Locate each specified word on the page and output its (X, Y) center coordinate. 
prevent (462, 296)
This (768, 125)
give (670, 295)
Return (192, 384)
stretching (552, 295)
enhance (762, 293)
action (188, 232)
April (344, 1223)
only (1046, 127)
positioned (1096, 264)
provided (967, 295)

▶ The exercise
Copy these lines out exactly as they appear.

▶ Response to the exercise
Locate each specified word on the page and output its (X, Y) center coordinate. 
prevent (462, 296)
This (768, 125)
give (670, 295)
Return (192, 384)
stretching (552, 295)
enhance (762, 293)
action (188, 232)
April (344, 1223)
only (1046, 127)
positioned (1096, 264)
provided (967, 295)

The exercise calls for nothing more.